Required work:
Each line of the data below containing "computer" needs to be listed.

Data extracts:
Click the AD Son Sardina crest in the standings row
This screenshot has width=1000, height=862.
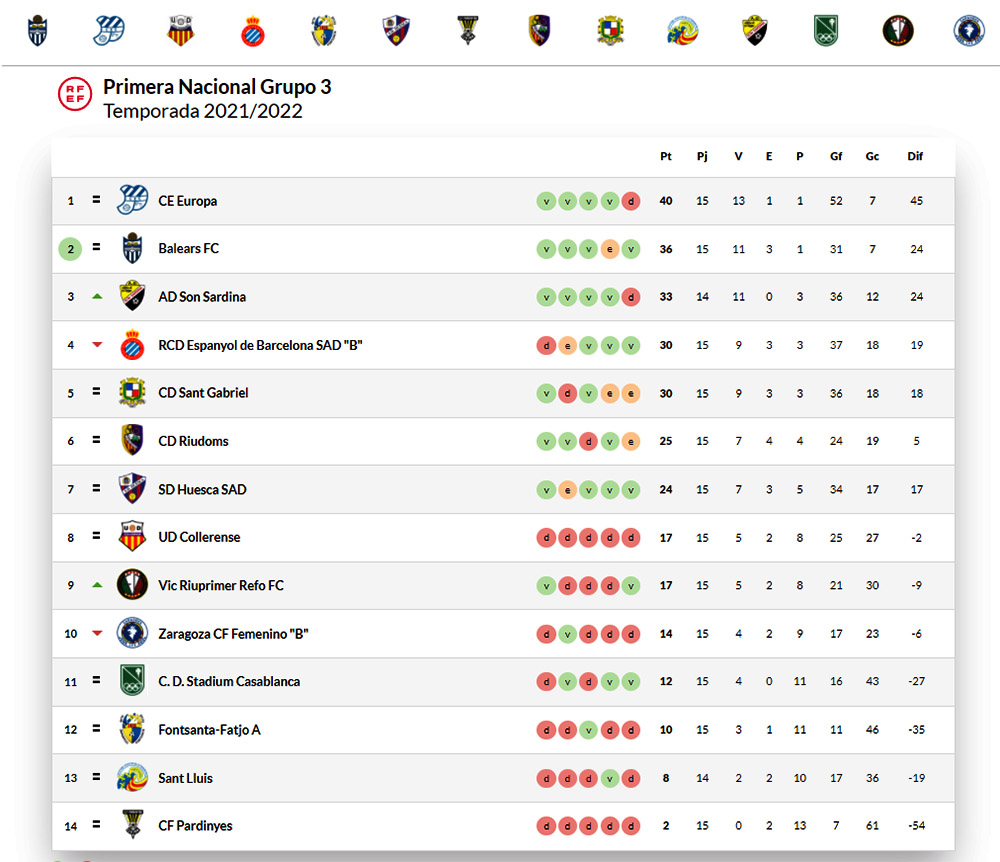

...

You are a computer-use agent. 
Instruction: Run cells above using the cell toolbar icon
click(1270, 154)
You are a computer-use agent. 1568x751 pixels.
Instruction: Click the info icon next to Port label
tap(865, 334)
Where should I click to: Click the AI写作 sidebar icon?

The answer:
You are a computer-use agent. 
You are a computer-use agent. 1568x751 pixels.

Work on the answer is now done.